Exercise brief: Verbatim copy, pictures excluded: every line from the one with "The height and" through the final line of the data below, and no other line.

Recorded data:
*-*-*
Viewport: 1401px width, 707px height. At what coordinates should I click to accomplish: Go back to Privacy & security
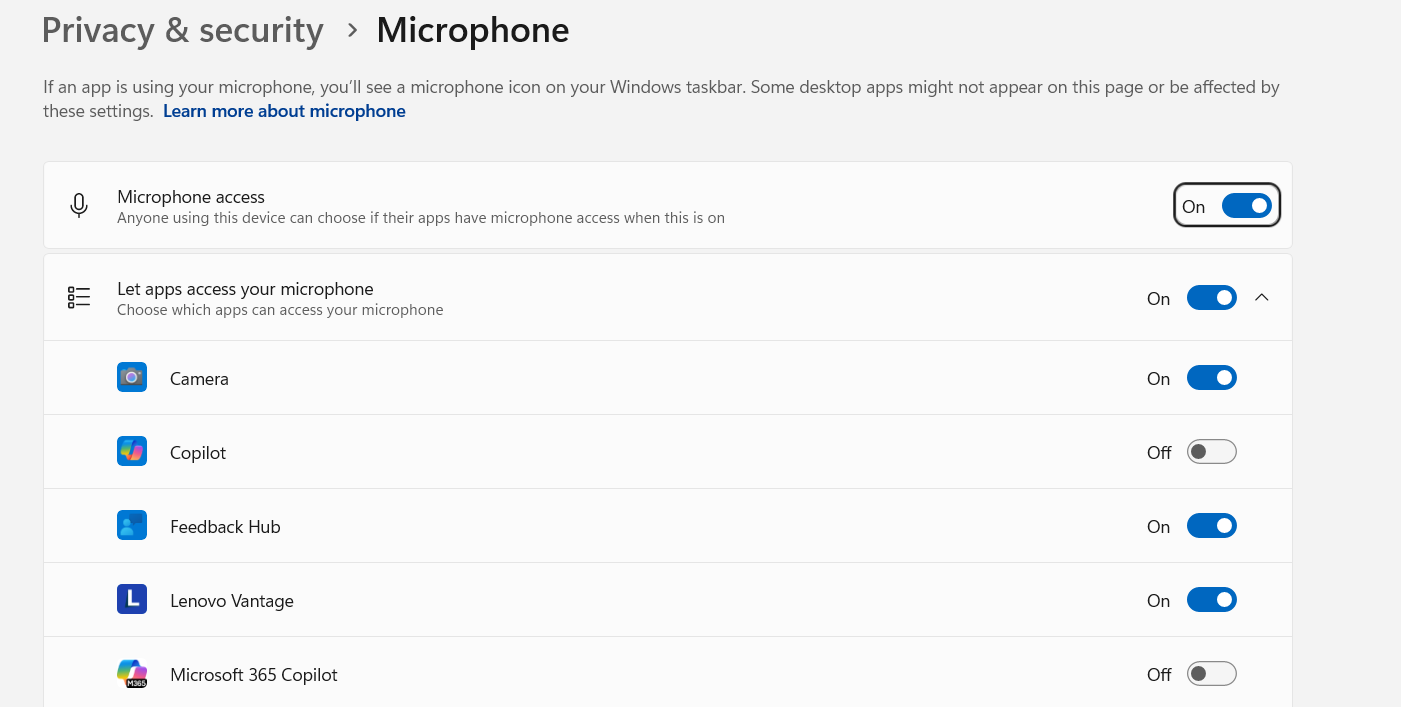[x=182, y=31]
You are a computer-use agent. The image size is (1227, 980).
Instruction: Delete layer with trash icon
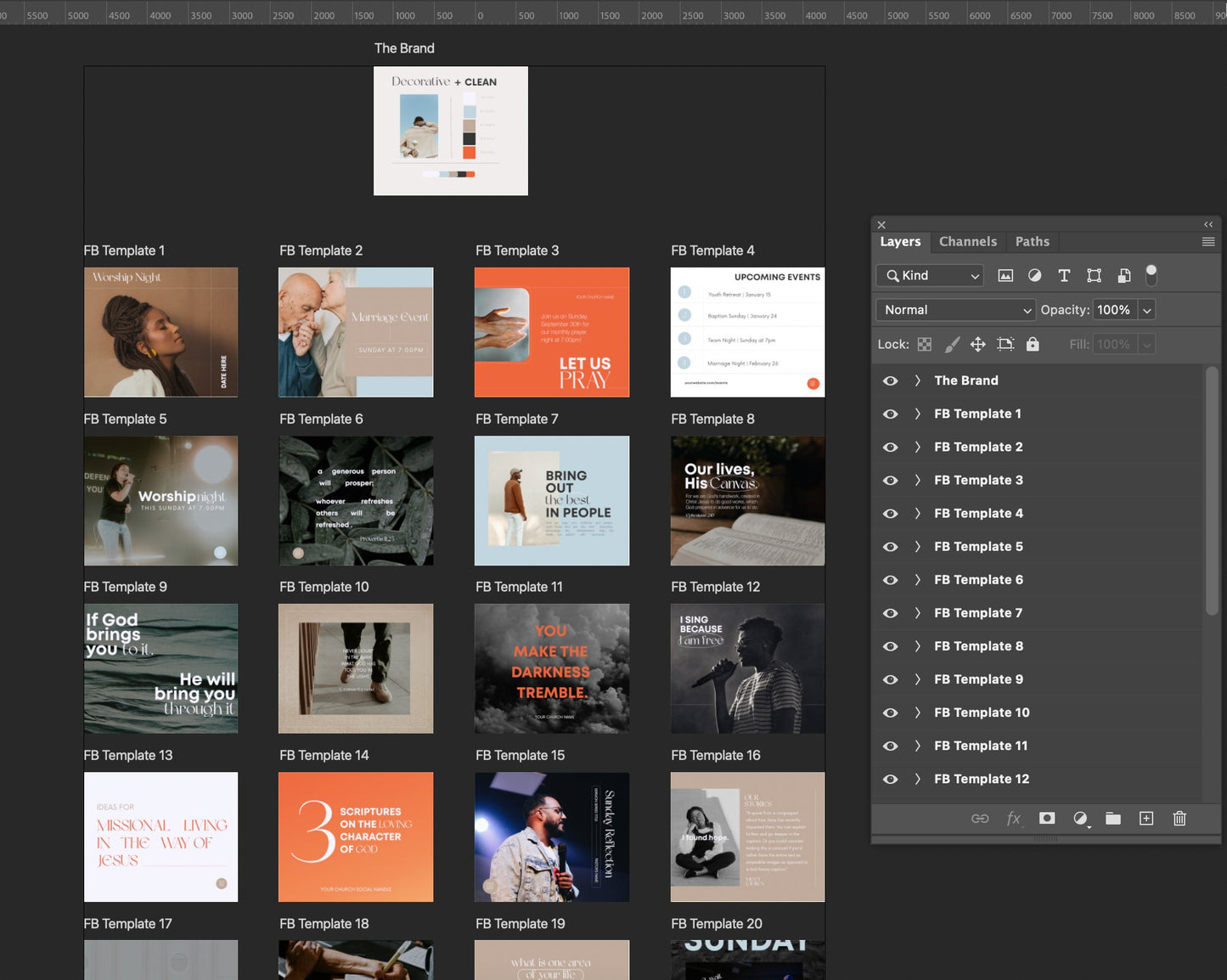(x=1179, y=818)
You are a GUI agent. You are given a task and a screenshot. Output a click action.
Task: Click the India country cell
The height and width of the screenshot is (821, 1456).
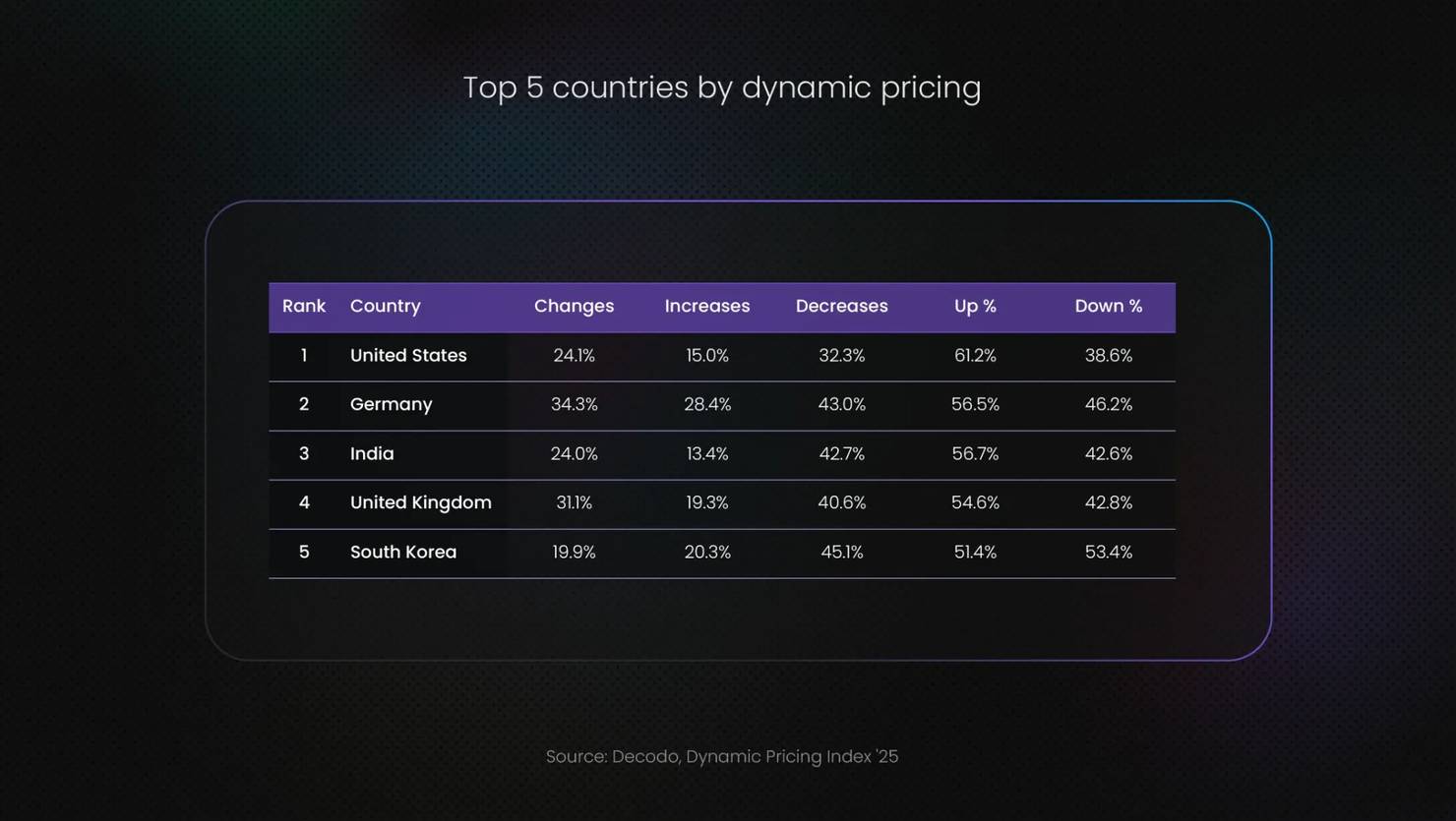click(x=372, y=453)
*-*-*
The answer:
The height and width of the screenshot is (821, 1456).
click(x=372, y=453)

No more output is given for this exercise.